■ Data for the task ■
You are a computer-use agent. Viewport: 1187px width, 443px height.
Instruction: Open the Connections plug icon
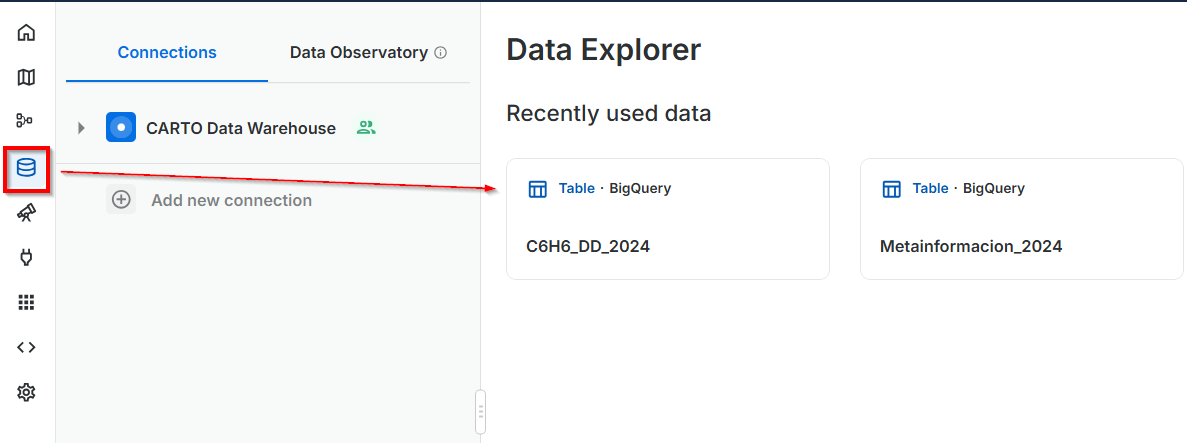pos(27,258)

==

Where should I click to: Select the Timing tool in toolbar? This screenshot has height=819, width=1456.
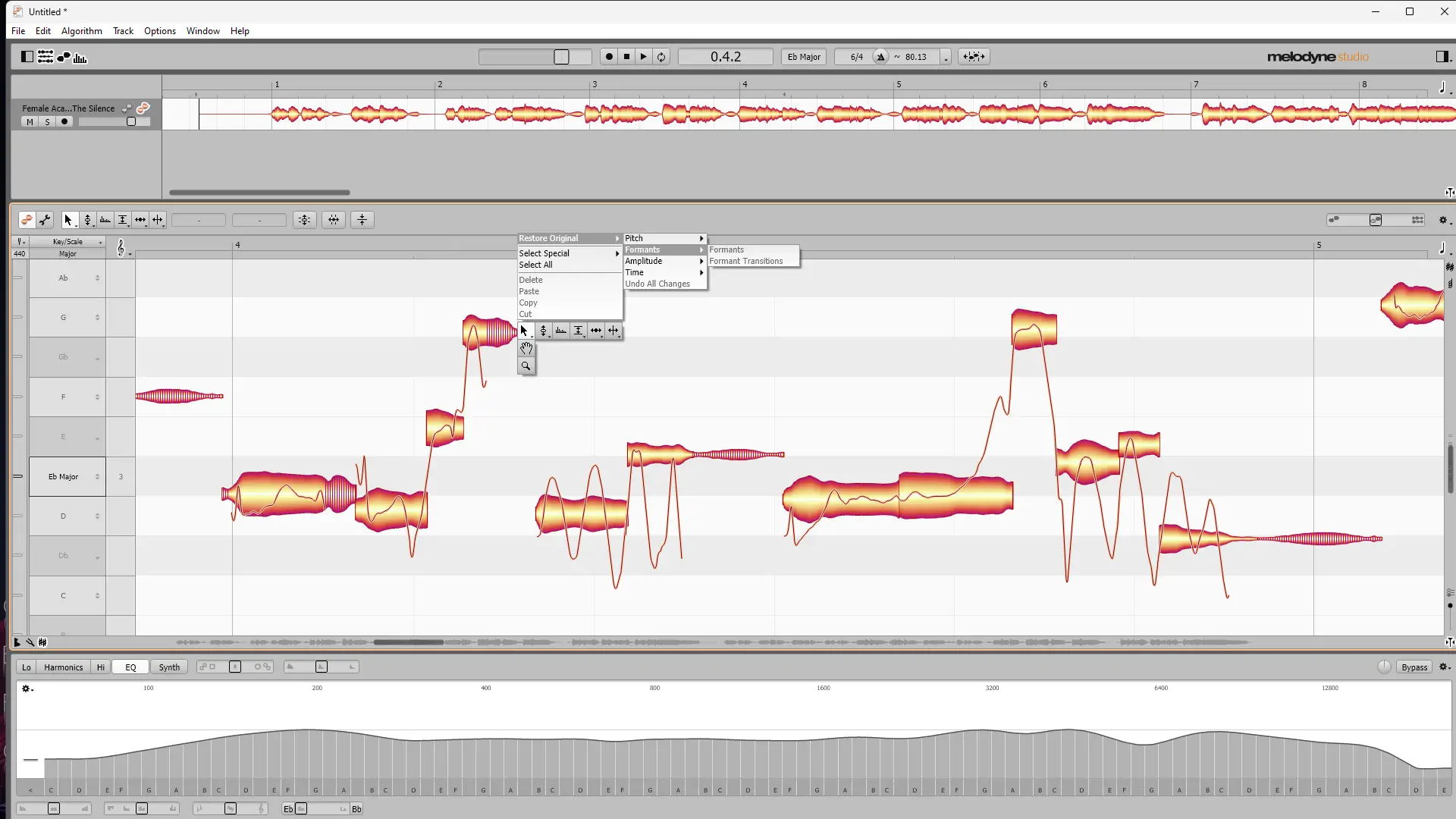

--

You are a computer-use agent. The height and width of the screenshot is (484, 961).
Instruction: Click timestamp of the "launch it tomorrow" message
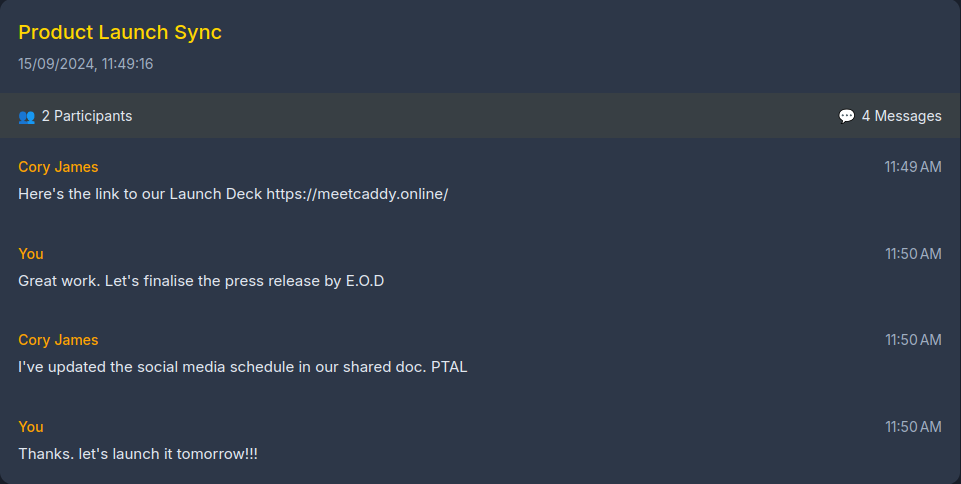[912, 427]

■ Exercise ■
Reproduce the part of the records that opens with the line containing "You are a computer-use agent. Viewport: 1187px" and closes with the line containing "pos(27,258)", both lines and the requests included, scaling every coordinate in the answers by 1.5 and rounding to whole numbers with halves going up. Leave the pictures out of your answer.

■ Answer to this task ■
You are a computer-use agent. Viewport: 1187px width, 443px height.
Instruction: Open the Connections plug icon
pos(41,387)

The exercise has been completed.